By the way, if you add keys for two homes onto a single device, it breaks the way ECP is processed, and phone will answer to any home key frame regardless of reader identifier.

robinryf commented 1 year ago

Thank you for your response!

I'm creating a backup at the moment. That takes some time...

But now that you said the reader identifier is inside the .keypass it got me thinking... I was following this algorithm:

SHA256( concatenate( 6B65792D6964656E746966696572, readerPrivateKey ) ) --> first 8 Bytes is the Reader Identifier

I used the constant 6B65792D6964656E746966696572 in my calculation. Do I have to replace this value "6B65792D6964656E746966696572" with something from the HomeKey pairing process? Does the documentation indicate I should replace 6B65792D6964656E746966696572 with the issuer Key Identifier shared in the "Device Credential Request" ?

kormax commented 1 year ago

6B65792D6964656E746966696572 is hex representation of a string "key-identifier", it is stated just near that part of text you've found the calculation formula.

Regarding the calculation itself, here's a piece of Python code doing just that:

reader_group_id = hashlib.sha256("key-identifier".encode() + reader_private_key).digest()[:8]

where

reader_private_key should be a 32 byte long value written inside on of the HAP commands (the one related to reader key config)

robinryf commented 1 year ago

Thank you.

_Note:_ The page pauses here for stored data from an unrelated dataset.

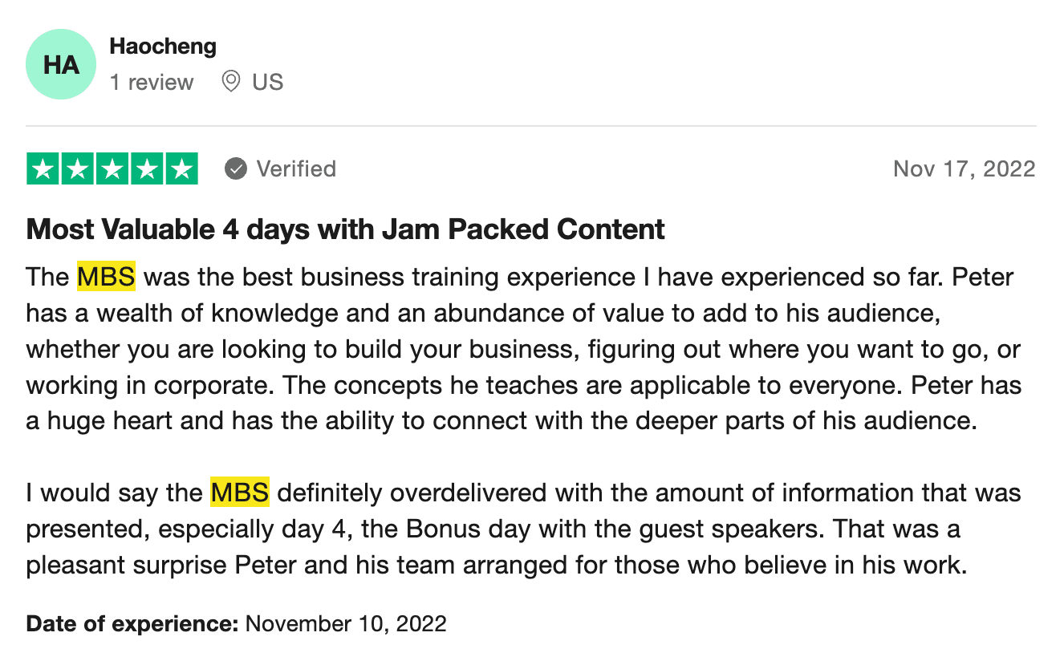Click the '1 review' count text
This screenshot has height=661, width=1064.
click(x=152, y=82)
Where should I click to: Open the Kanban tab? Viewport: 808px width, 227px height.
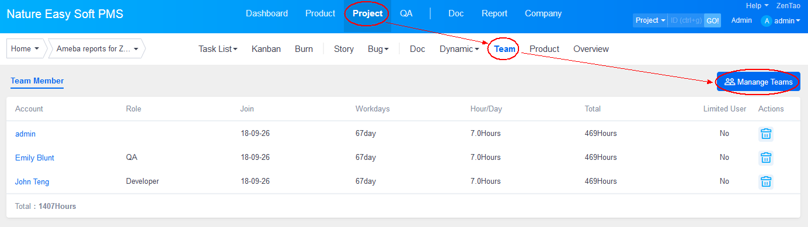266,49
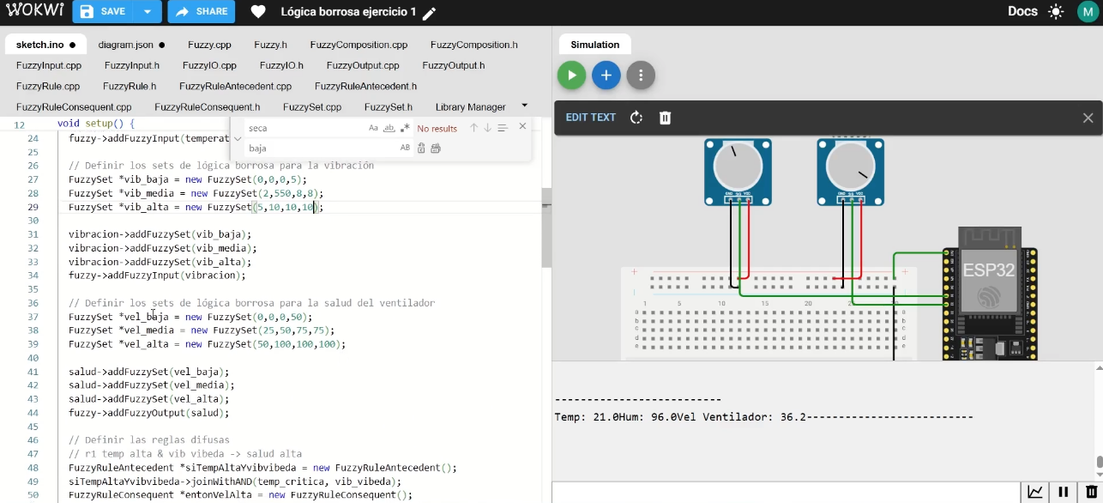Click the EDIT TEXT button

[590, 118]
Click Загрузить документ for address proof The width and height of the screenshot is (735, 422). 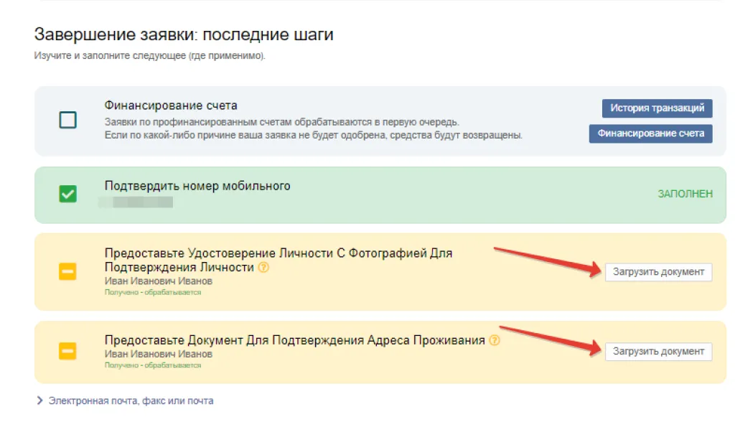658,352
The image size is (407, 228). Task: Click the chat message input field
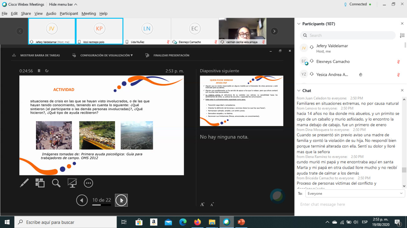350,205
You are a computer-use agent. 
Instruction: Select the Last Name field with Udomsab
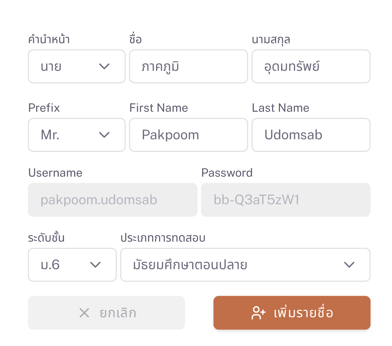coord(311,135)
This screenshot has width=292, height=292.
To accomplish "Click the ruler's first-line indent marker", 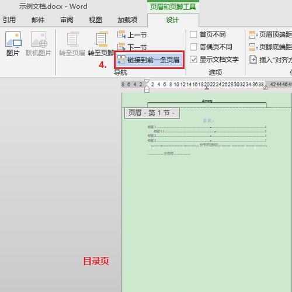I will [x=147, y=81].
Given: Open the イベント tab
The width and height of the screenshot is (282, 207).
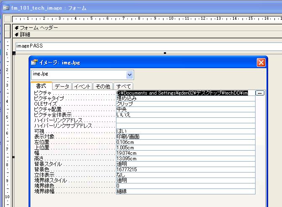Looking at the screenshot, I should point(82,86).
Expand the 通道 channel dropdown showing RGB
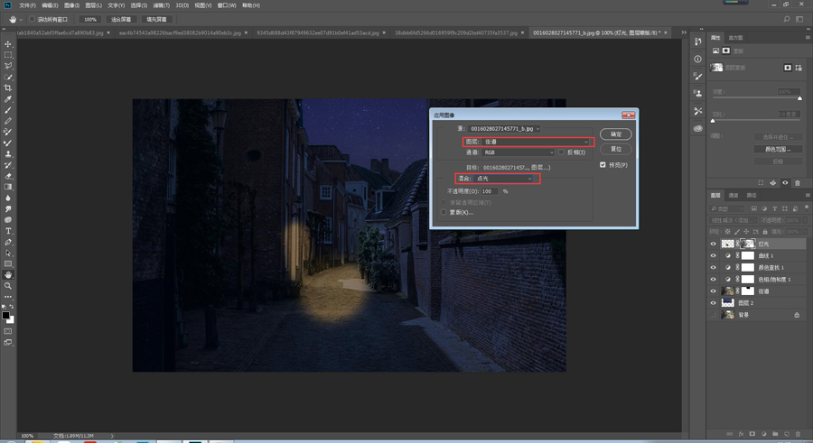 [519, 152]
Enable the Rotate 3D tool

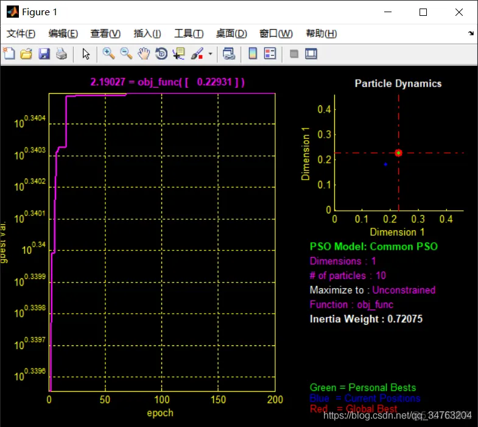pos(161,54)
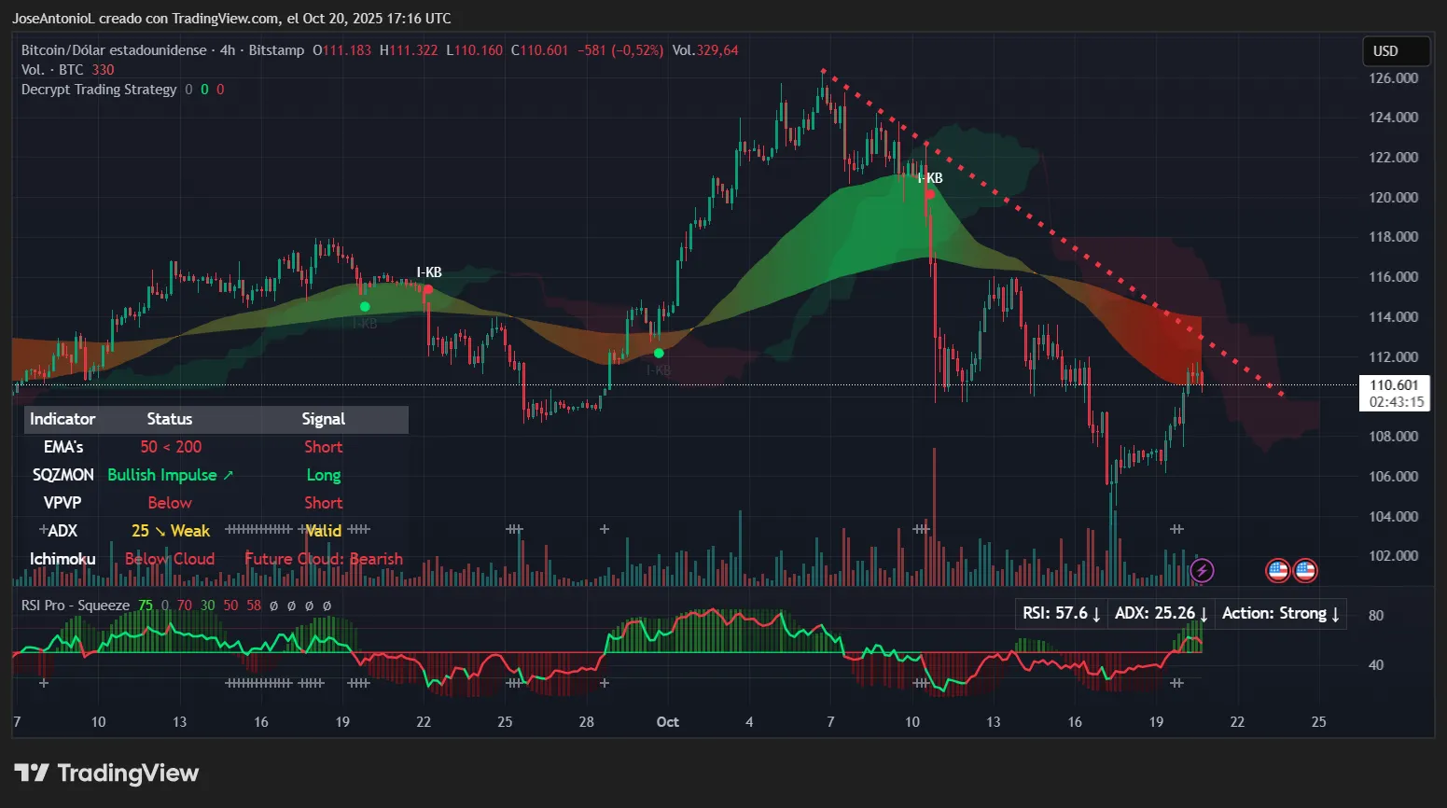Viewport: 1447px width, 808px height.
Task: Open the USD currency selector
Action: click(1396, 51)
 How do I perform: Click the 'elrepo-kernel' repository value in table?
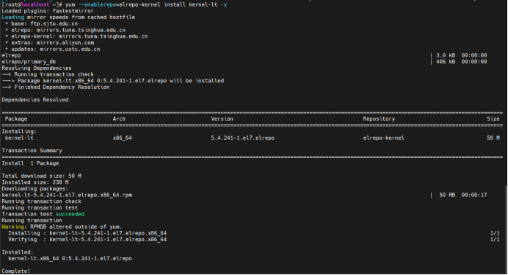384,138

And sorry for the noob questions. Getting into RE projects.

I have the reader private key from HAP in string format. Do I also have to call .encode() on it? Should it be upper case HEX ?

kormax commented 1 year ago

Unless told otherwise, everything should be treated as bytes. Especially HEX-like strings, which are bytes printed as hex in examples solely for easier readability.

If you're planning on continuing the conversation, i think you should move it to the home key repository so that other interested people would be able to find answers to similar questions easier.